#### TEXT EXCERPT:
Soon thereafter, Marius ran for the aedileship and lost. This loss was at least in part due to the enmity of the Metelli. In 116 BC he barely won election as praetor for the following year (presumably coming in sixth) and was promptly accused of ambitus (electoral corruption). He barely won acquittal on this charge, and spent an uneventful year as praetor in Rome (as Urban Praetor, Peregrine Praetor or President of the extortion court). In 114 BC, Marius' imperium was prorogued and he was sent to govern Hispania Ulterior (Further Spain), where he engaged in some sort of minor military operation: according to Plutarch, he cleared away the robbers whilst robbery was still considered a noble occupation by the local people. During this period in Roman history governors seem regularly to have served two years in Hispania, so he was probably replaced in 113 BC.
He received no triumph on his return and did not apparently run for the consulship, but he did marry Julia, the aunt of Julius Caesar. The Julii Caesares were a patrician family, but at this period seem to have found it hard to advance above the praetorship (only once in the 2nd century – in 157 BC – did a member of the family become consul). To judge by this marriage, Marius had apparently achieved some substantial political or financial influence by this point (possibly from his governship in Hispania).
Subordinate to Metellus
The Marii were the inherited clients of the Caecilii Metelli and a Caecilius Metellus had aided Marius' campaign for the tribunate. Although he seems to have had a break with the Metelli as a result of the laws he passed while tribune, the rupture was not permanent, since in 109 BC Quintus Caecilius Metellus took Marius with him as his legate on his campaign against Jugurtha. Legates (legati) were originally simply envoys sent by the Senate, but men appointed as legates by the Senate were used by generals as subordinate commanders, usually becoming the general's most trusted lieutenant. Hence, Metellus had to have asked the Senate to appoint Marius as legate to allow him to serve as Metellus' subordinate. In Sallust's long account of Metellus' campaign no other legates are mentioned, so it is assumed that Marius was Metellus's senior subordinate and right-hand man. Thus Metellus was using Marius' military experience, while Marius was strengthening his position to run for the consulship. The rupture in 119 BC may have been exaggerated after the fact in light of his later and much more serious disagreement with Metellus about Numidia.

#### INSTRUCTIONS:
- A) Extract the part of the passage on Marius that begins at the words "Soon thereafter, Marius" and stops after "replaced in 113 BC.".
- B) Please continue the passage on Marius's early career from the point where it ends.
The items have no role in this work.

(Items for locating displayed content)
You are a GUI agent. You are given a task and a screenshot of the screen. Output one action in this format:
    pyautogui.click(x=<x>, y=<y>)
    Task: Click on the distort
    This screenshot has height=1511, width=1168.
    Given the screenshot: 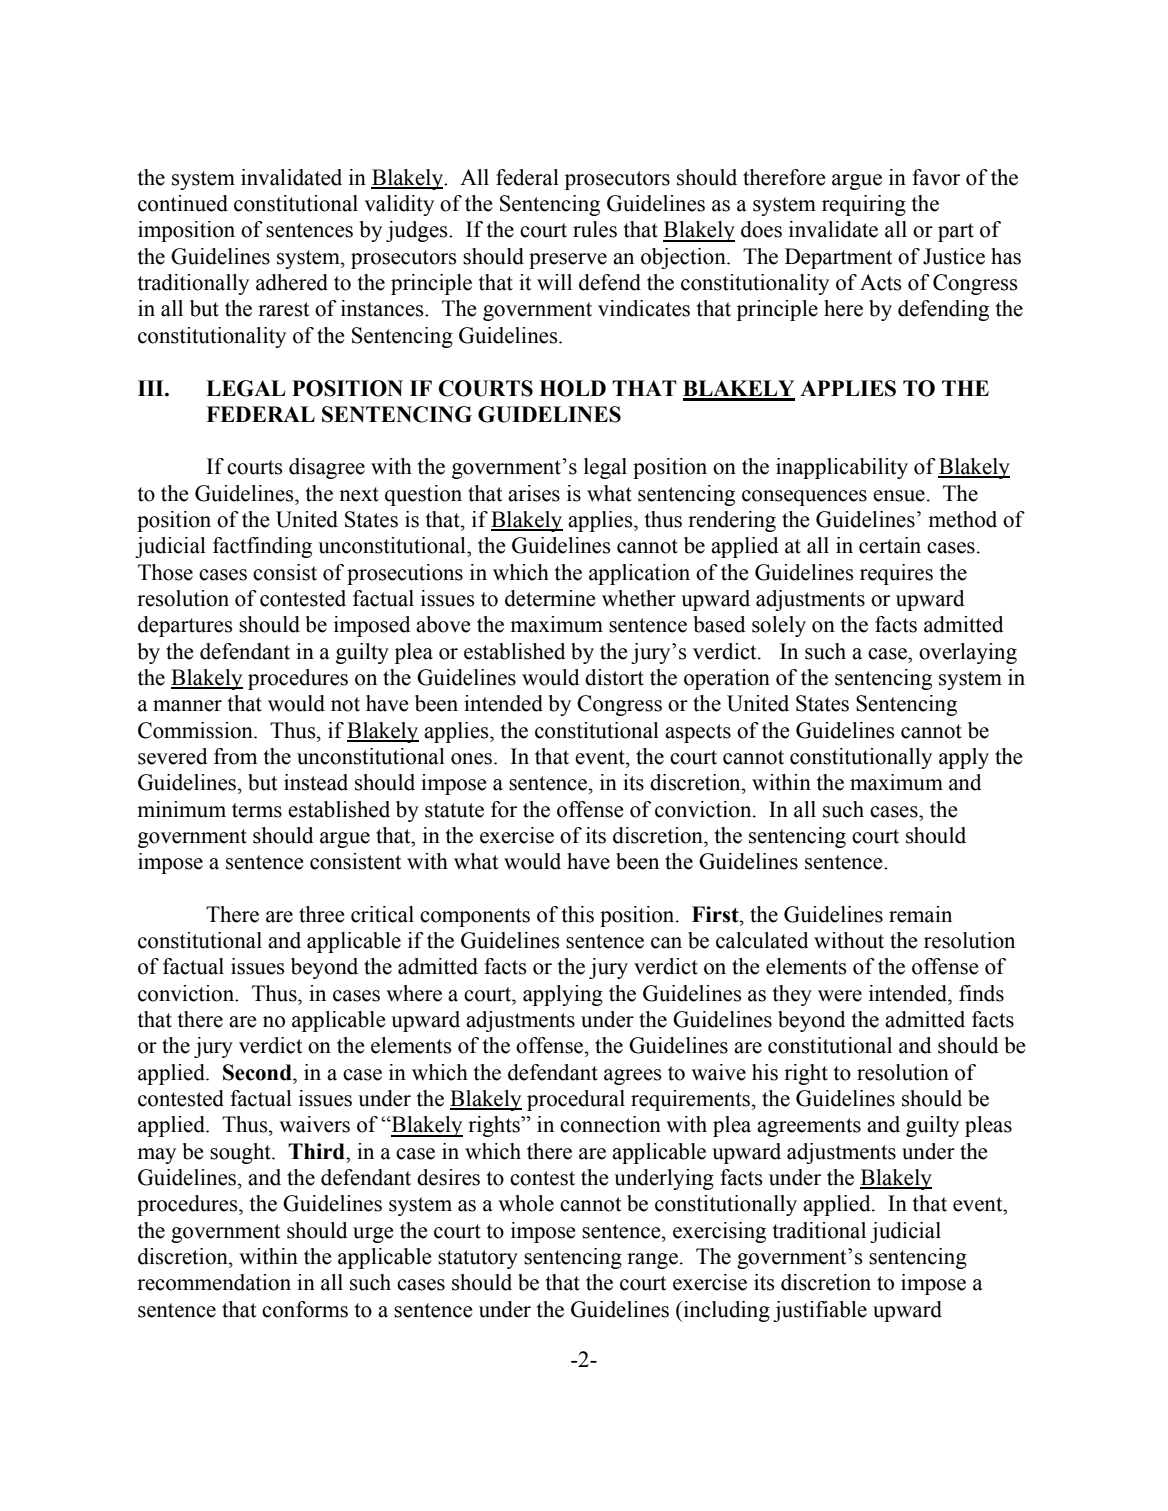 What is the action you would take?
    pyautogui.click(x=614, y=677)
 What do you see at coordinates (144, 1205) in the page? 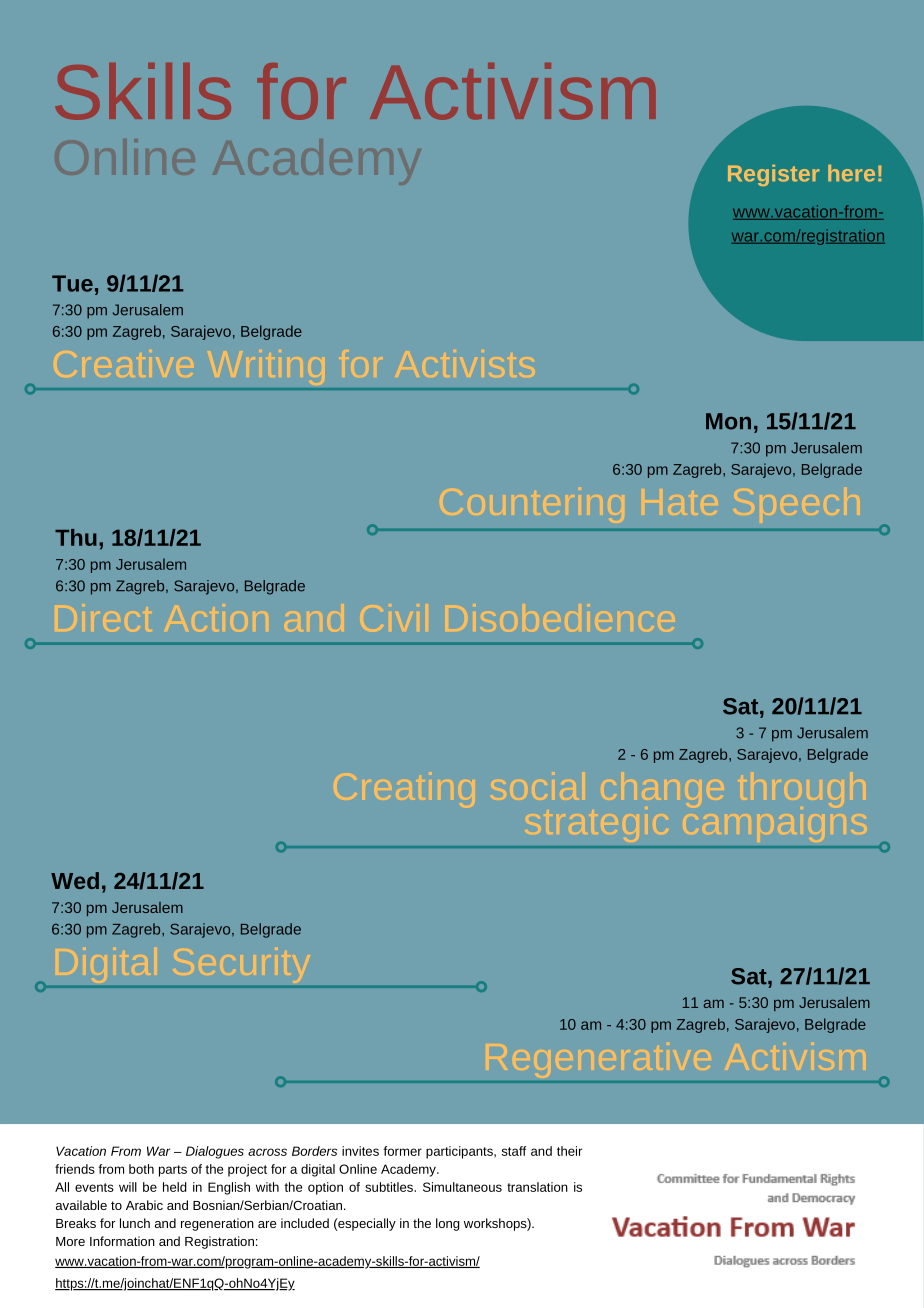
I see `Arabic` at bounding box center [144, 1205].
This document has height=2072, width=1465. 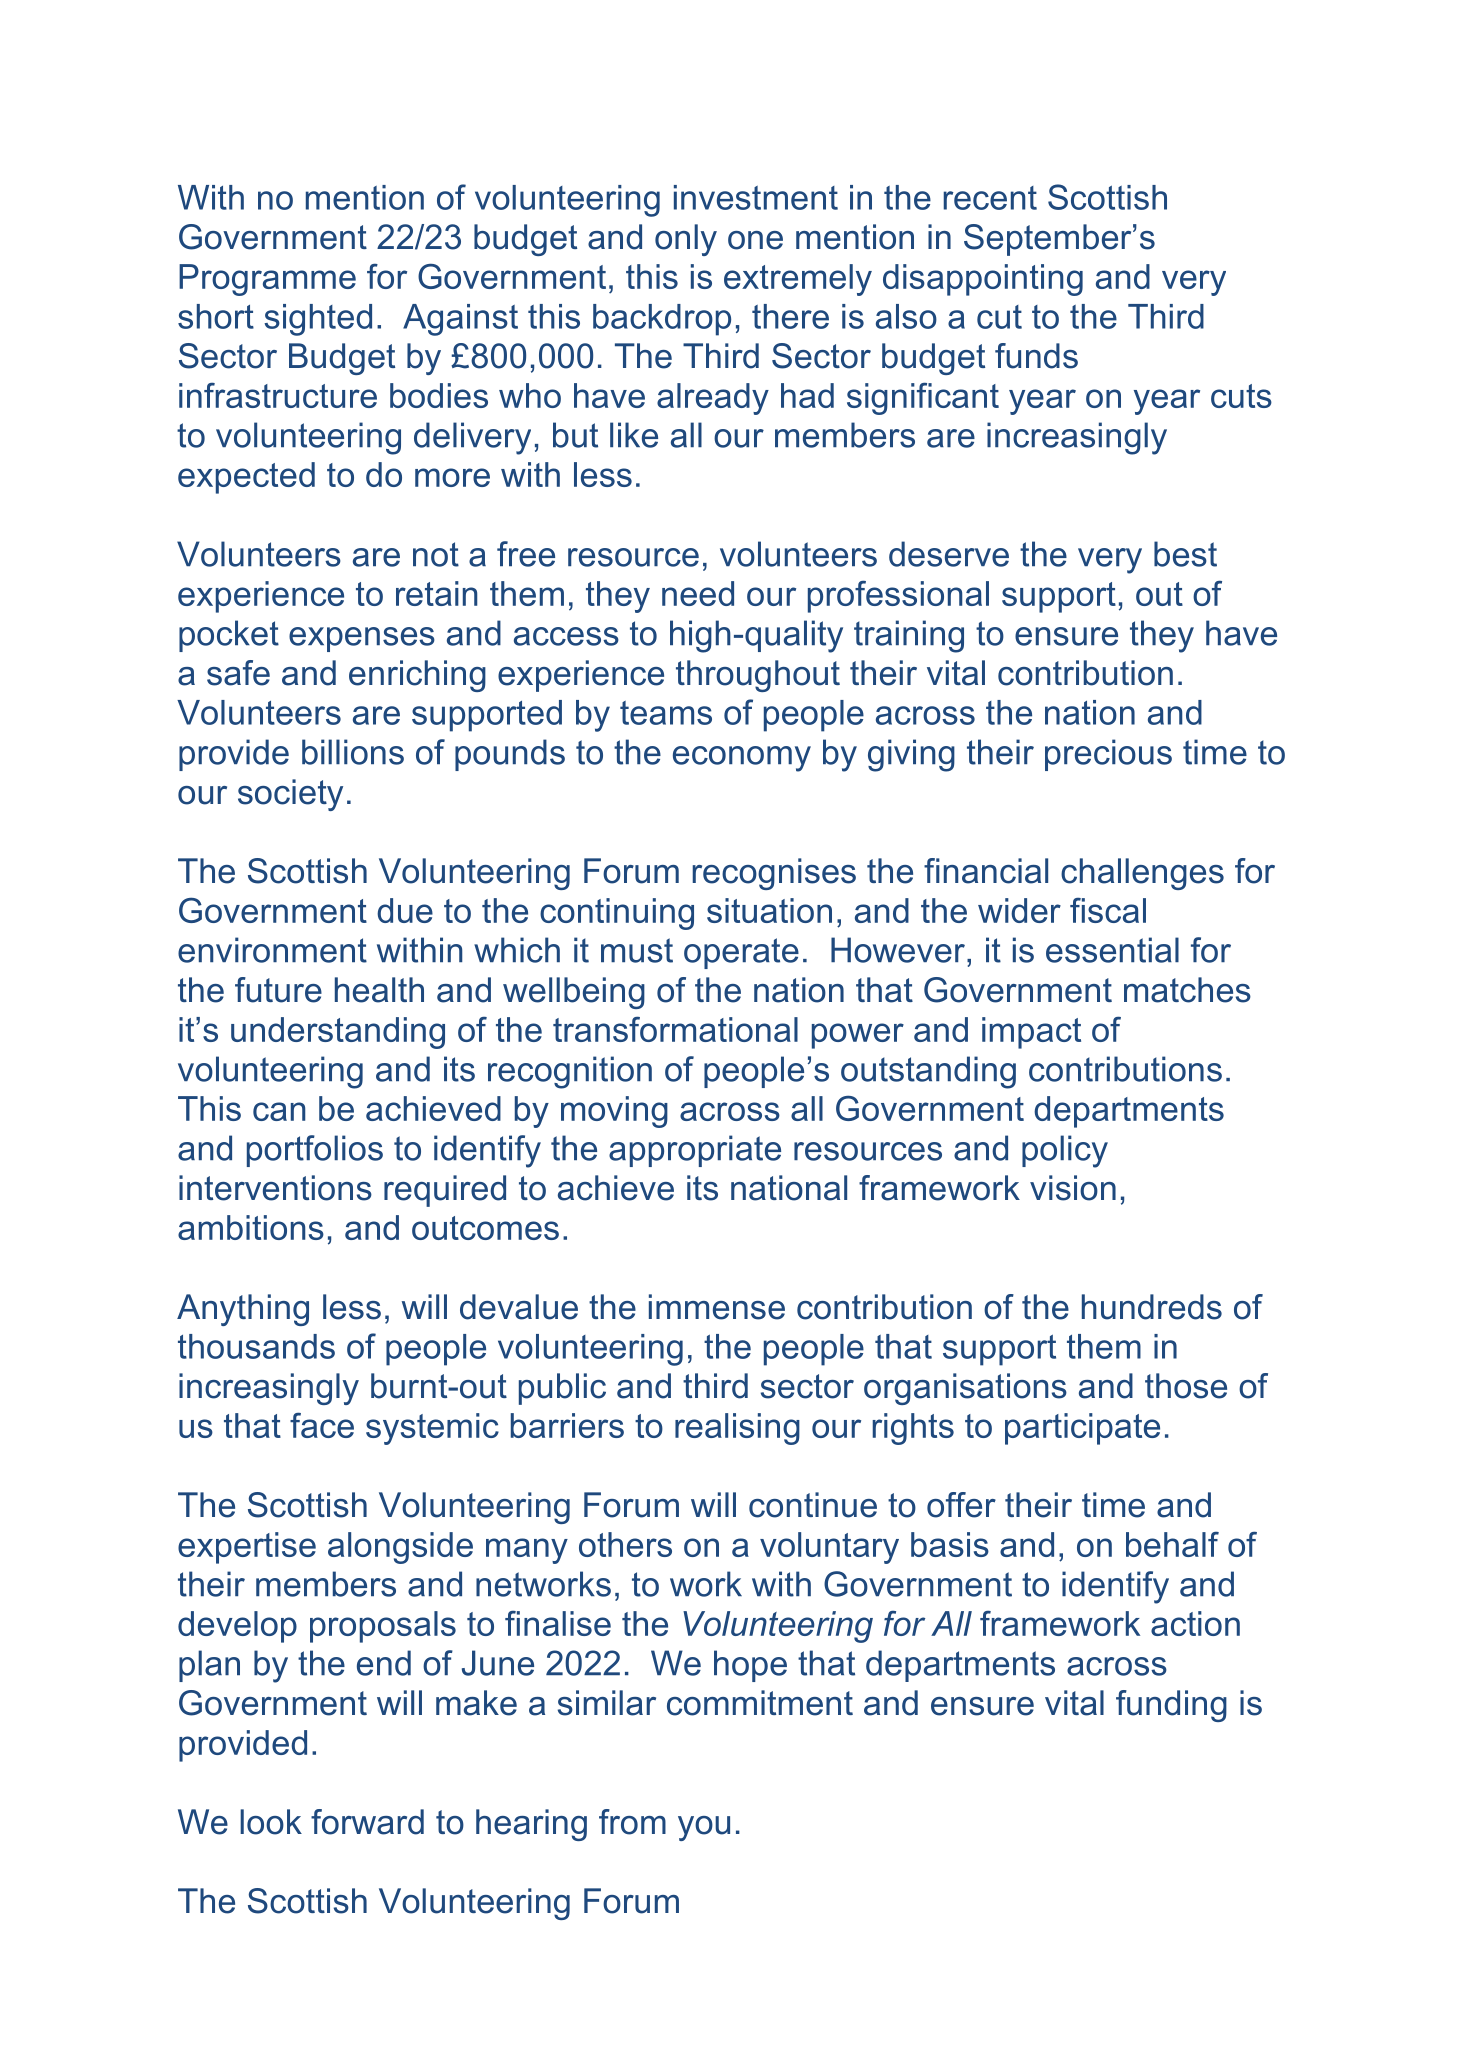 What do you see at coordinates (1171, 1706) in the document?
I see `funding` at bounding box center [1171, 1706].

#### THE ANSWERS:
- A)
Soon thereafter, Marius ran for the aedileship and lost. This loss was at least in part due to the enmity of the Metelli. In 116 BC he barely won election as praetor for the following year (presumably coming in sixth) and was promptly accused of ambitus (electoral corruption). He barely won acquittal on this charge, and spent an uneventful year as praetor in Rome (as Urban Praetor, Peregrine Praetor or President of the extortion court). In 114 BC, Marius' imperium was prorogued and he was sent to govern Hispania Ulterior (Further Spain), where he engaged in some sort of minor military operation: according to Plutarch, he cleared away the robbers whilst robbery was still considered a noble occupation by the local people. During this period in Roman history governors seem regularly to have served two years in Hispania, so he was probably replaced in 113 BC.

- B)
Run for the consulship
By 108 BC, Marius conceived the desire to run for the consulship. Despite lack of approval from Metellus (brought on by Marius' status as a novus homo) who instead advised Marius to wait and run with Metellus' son (who was only twenty, which would signify a campaign 20 years in the future) Marius began to campaign for the consulship. Sallust claims that this was catalyzed, in part, by a fortune-teller who "told him that great and wonderful things were presaged to him that he might therefore pursue whatever designs he had formed trusting to the gods for success, and that he might try fortune as often as he pleased for that all his undertakings would prosper." Marius soon earned the respect of the troops by his conduct towards them, eating his meals with them and proving he was not afraid to share in any of their labours. He also won over the Italian traders by claiming that he could capture Jugurtha in a few days with half Metellus' troops. Both groups wrote home in praise of him, suggesting that he could end the war quickly unlike Metellus, who was pursuing a policy of methodically subduing the countryside. Eventually Metellus gave in, realizing that it was counterproductive to have a resentful subordinate.
Under these circumstances, later that year, Marius was triumphantly elected consul for 107 BC. He was campaigning against Metellus's apparent lack of swift action against Jugurtha. Because of the repeated military debacles from 113 BC to 109 BC and the accusations that the oligarchy was open to flagrant bribery, it became easier for the virtuous new man who had worked with difficulty up the ladder of offices to be elected as an alternative to the inept or corrupt nobility. The Senate had a trick up its sleeve, however. In accordance with the provisions of the Lex Sempronia on Consular provinces, which dictated that the Senate in a given year was to determine the Consular provinces for the next year at the end of year before the elections, the Senate decided not to make the war against Jugurtha one of the provinces and to prorogue Metellus in Numidia. Marius got around this through a ploy that had been used in 131 BC. In that year there was a dispute as to who should command the war against Aristonicus in Asia, and a tribune had passed a law authorizing an election to select the commander (there was precedent for this procedure from the Second Punic War). A similar law was passed in 108 BC and Marius was voted the command by the People in this special election. Metellus shed bitter tears when he learned of the decision. Upon returning home, he avoided meeting Marius, and was granted a Triumph and the agnomen Numidicus (conqueror of Numidia).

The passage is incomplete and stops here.